Ma grand-mère était une femme très organisée, elle établissait son budget avec les rubriques nourriture, vêtements, vacances, cadeaux, œuvres, était contente d’économiser sur les budgets nourriture ou vêtements pour virer aux chapitres œuvres ou cadeaux ; elle donnait une chance à la chance en prenant des dixièmes de billet de la loterie nationale ; il lui est arrivé de gagner et d’installer une salle de bain chez elle.

Très prudente dans ses placements, elle faisait ses comptes tous les jours avec sa cuisinière. Cela devait être atavique parce que la mère de notre grand-mère, avait elle aussi la réputation d’être une maîtresse femme, elle avait été veuve assez jeune, et elle a fort bien géré sa situation. Il paraît qu’elle était avare et en même temps très généreuse. C’est elle qui avait offert une voiture, la fameuse Grégoire, qu’oncle André chiffre à 3 millions d’anciens francs. Comme cadeau de vieille dame à ses petits-enfants, c’est quand même formidable ! Et quand papa avait été tuberculeux, c’était un drame, ça a duré un certain temps, et puis il a fini par sortir de cette maladie. Et bien que très avaricieuse dans son quotidien, elle a offert à papa et à sa mère un voyage en Italie qui a duré 3 ou 4 mois !

Bonne Maman (Louise Moulonguet) demandait aussi des comptes à ses fils déjà étudiants. Pour que les comptes tombent justes, oncle André utilisait une dernière écriture : « chaises à l’église » qui le dispensait de perfection comptable.

Elle est toujours restée très proche de ses fils jumeaux, « mes bijoux », disait-elle.
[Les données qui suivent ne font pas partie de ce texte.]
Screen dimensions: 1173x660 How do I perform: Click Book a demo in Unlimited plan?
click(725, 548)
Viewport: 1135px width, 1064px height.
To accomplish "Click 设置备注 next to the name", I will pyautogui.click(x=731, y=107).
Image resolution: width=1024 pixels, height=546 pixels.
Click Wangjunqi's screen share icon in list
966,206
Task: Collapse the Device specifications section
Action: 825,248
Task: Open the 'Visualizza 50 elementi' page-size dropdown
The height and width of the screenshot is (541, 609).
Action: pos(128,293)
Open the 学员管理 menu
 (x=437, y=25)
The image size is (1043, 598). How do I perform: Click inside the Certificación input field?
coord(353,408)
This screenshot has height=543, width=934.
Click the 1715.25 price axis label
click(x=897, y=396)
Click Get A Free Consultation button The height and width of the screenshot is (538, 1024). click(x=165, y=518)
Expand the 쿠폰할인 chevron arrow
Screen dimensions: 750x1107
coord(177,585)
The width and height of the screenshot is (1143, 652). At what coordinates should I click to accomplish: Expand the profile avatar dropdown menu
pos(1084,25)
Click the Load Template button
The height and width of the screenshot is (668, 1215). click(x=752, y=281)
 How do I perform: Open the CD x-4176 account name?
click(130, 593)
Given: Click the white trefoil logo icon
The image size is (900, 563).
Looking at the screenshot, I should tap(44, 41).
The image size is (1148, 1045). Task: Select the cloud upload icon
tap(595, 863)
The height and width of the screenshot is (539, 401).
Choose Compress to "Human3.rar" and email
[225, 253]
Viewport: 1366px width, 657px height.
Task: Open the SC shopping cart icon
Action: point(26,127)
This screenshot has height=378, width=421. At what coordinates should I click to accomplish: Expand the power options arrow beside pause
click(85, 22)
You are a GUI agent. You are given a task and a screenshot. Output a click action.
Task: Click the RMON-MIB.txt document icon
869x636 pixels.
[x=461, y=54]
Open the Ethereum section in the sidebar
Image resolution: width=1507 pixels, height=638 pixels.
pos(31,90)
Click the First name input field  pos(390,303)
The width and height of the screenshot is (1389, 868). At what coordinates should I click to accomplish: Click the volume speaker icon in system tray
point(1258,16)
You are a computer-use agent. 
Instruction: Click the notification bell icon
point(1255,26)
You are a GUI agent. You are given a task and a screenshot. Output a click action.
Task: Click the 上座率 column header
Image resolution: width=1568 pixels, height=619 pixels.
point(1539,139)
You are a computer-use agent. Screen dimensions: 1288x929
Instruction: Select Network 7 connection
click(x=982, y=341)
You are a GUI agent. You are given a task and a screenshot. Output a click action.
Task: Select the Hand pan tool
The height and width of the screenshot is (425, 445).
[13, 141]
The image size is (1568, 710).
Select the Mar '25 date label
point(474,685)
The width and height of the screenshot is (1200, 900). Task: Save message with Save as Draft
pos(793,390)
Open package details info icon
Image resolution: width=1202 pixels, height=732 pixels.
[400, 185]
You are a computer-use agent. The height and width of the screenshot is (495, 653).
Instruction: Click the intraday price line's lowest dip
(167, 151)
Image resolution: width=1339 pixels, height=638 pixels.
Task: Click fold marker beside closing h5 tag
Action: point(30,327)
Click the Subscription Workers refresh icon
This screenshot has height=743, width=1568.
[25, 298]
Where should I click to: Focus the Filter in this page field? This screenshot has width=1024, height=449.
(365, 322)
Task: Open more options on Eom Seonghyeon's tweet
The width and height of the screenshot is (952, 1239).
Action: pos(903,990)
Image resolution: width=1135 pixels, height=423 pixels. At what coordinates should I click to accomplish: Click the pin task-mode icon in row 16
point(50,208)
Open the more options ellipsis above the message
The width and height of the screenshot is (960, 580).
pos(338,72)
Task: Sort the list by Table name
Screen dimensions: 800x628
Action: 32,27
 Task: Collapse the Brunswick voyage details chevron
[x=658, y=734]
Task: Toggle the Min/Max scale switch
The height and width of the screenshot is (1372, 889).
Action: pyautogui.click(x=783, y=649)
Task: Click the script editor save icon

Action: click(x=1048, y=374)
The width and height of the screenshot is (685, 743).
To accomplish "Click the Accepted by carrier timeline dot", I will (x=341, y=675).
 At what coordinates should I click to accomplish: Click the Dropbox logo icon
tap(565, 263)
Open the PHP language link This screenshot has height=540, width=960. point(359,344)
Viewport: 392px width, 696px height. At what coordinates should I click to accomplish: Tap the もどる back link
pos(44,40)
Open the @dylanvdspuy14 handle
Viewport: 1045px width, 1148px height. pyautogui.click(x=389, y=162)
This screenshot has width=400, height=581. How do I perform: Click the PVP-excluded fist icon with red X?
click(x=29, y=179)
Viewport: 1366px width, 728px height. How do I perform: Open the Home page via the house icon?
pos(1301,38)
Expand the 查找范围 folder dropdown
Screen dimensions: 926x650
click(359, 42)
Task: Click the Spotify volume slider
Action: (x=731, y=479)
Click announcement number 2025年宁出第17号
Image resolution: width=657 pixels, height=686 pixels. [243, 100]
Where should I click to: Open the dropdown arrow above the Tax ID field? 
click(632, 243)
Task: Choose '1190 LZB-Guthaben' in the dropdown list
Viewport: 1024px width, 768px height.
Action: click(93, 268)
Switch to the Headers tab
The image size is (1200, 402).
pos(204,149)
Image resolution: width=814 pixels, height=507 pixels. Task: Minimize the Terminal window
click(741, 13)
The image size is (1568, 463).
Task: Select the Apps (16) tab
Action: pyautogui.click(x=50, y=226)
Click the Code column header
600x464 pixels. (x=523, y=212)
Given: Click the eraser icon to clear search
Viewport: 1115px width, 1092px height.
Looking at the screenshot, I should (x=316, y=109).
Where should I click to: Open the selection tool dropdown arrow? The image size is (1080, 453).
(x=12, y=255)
Avec André en temps normal ou avec Paul quand elle n’était plus auprès de lui, les échanges de correspondance se faisaient à la cadence de trois par semaine.

Après s’être inquiétée pour ses fils, leur santé, leurs études, leur avenir, elle s’est inquiétée pour ses six petits-enfants, attachant beaucoup d’importance à leur santé, à leur scolarité, épargnant sur ses revenus pour constituer à chacun un petit portefeuille de valeurs, tricotant des chandails, priant beaucoup, demandant que l’on prie pour elle en la nommant spécialement. Elle s’intéressait à tout, lisait, écoutait de la musique.

A Bayonne, elle habitait avec la sombre et fidèle Eléonore dans l’appartement au dessus de celui de Paul et Marie-Thérèse. Le samedi, il fallait lui rendre compte des résultats scolaires, provoquant satisfaction ou inquiétude. Les grandes joies étaient familiales ; elle maintenait des relations étroites avec tous les Moulonguet comme avec sa propre famille. A Moncaup elle était maîtresse de maison au Bouscassé, s’y prolongeant après les grandes vacances pour veiller à la rentrée des récoltes.

Sa piété religieuse était vive et faisait partie de l’organisation de son temps. Tous les jours de semaine, messe des chanoines à la cathédrale, le dimanche grand-messe, carêmes, chapelets, mois de dévotion, plusieurs visites par semaine au cimetière de Bayonne où étaient regroupés ses parents, son mari, sa sœur et son beau-frère Julien.